Overblog
Editer l'article Suivre ce blog Administration + Créer mon blog

Ce blog a pour objet de perdurer les événements de la tragédie du 12 juin 1944 à Valréas Vaucluse, où 53 personnes dont 27 résistants et 26 otages ont été fusillés. Mis en ligne par l'association cantonale des familles de fusillés, déportés, internés, résistants, patriotes et amis (AFFDIRPA) affiliée à l'association nationale des familles de fusillés (ANFFMRFA) - Tous les articles peuvent être "copié/collé", sans oublier de mettre la source. Merci

26 Apr

La Maisonnette « postale »

Publié par 12 JUIN 1944 VALREAS  - Catégories :  #Histoire

Suite et qui sait sans fin !

Rien de plus étrange, une maisonnette ou cabanon aux bords d'une vigne ou à l'intérieur, si ce n'est qu'un cabanon pendant la période des événements de la dernière guerre a pu servir à autre chose que d'entasser des outils et matériaux pour la vigne ou un coin de repos après l'effort. Ils sont nombreux dans la région, comme le sont les vignobles. On en connaît pour certains l'usage, lors de l'occupation de la résistance, dans ces divers lieux du Vaucluse et de la Drôme. Sans pour autant arrêter son usage premier, ce qui n'enlèverait pas le doute de voir du monde autour ; il semblerait que des caches d'armes en ont fait le principal lieu d'attraction pour les maquisards. L'un est connu au vu du livre du 12 juin 1944 – 53 fusillés à Valréas :

« Le 7 juin, vers 13 heures, Marius GRAS me fait appeler et me demande de venir le voir à la tombée de la nuit, au cabanon situé route de Taulignan, accompagné de volontaires. Je lui demande combien il en désire, il me répond : « autant que tu voudras ». Je contacte les responsables des groupes et, le soir, comme convenu, je retrouve Marius Gras, avec une vingtaine de camarades (…) Avant la tombée de la nuit arrive un camion d'armes, convoyé par Jean Guitton ... »
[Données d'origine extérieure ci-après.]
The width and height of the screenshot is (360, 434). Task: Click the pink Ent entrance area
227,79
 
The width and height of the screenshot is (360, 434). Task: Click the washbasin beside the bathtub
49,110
Extrait du témoignage d'André Monnier - Livre « 12 juin 1944 53 fusillés à Valréas. »

D'autres le sont moins ou n'ont pas retenu l'attention pour que l'on en parle dans un livre. Et pourtant ce sont bien les écrits qui restent et qui font notre histoire. Ne serait-ce que des graffitis inscrits de la main d'une personne en colère, d'une opposition contre un certain régime que l'on voudrait nous imposer, d'une clameur venant outre-Manche. Rien n'est plus vivant que l'écrit, encore faut-il s'arrêter dessus et chercher à comprendre le sens, à identifier l'auteur.

Et voilà l'histoire de l'un de ces cabanons ou maisonnettes, comme bon vous semble.

En 2009, contacté par Christian Brun demeurant sur la route de Taulignan, fervent coureur à pied et curieux de nature. Sa curiosité, l'entraîne à pousser la porte entrebâillée d’un de ces cabanons ; je laisse la parole à Christian qui mieux que moi raconte sa découverte et les raisons pour lesquelles il m’a contacté.

« L’une de mes passions me conduit régulièrement au travers de ce que l’on doit appeler la campagne Valréassienne. Bien que mes entraînements soient variés, le final se fait toujours en passant près d’une maisonnette. Elle est à deux kilomètres de mon habitation le dos à ras du Rieu sec, protégée du Mistral par de très gros chênes. J’arrive par l’Est. Une lucarne triangulaire taillée dans la pierre lui donne un air coquet. Dessous, sur la pierre centrale du linteau d’un grand portail carré, l’année 1887 révèle son âge. Le toit en tuiles de Marseille témoigne d’un entretien d’après guerre. L’enduit est usé. Là où il manque, on peut voir que le mur est fait de briques. A ma droite, côté Sud, l’entrée. Jambages et linteau sont sobres, reliés harmonieusement par un liseré. La porte est dans son jus, elle confirme l’idée d’abandon. Jours après jours, mois, années et saisons après saisons, inlassablement, je passe devant. L’image est toujours la même. Arrive un jour où mon regard est attiré par le fait que la porte est légèrement décollée de l’encadrement. Le vent du sud probablement. Personne ne l’ayant refermée, l’ouverture grandit, ma curiosité aussi.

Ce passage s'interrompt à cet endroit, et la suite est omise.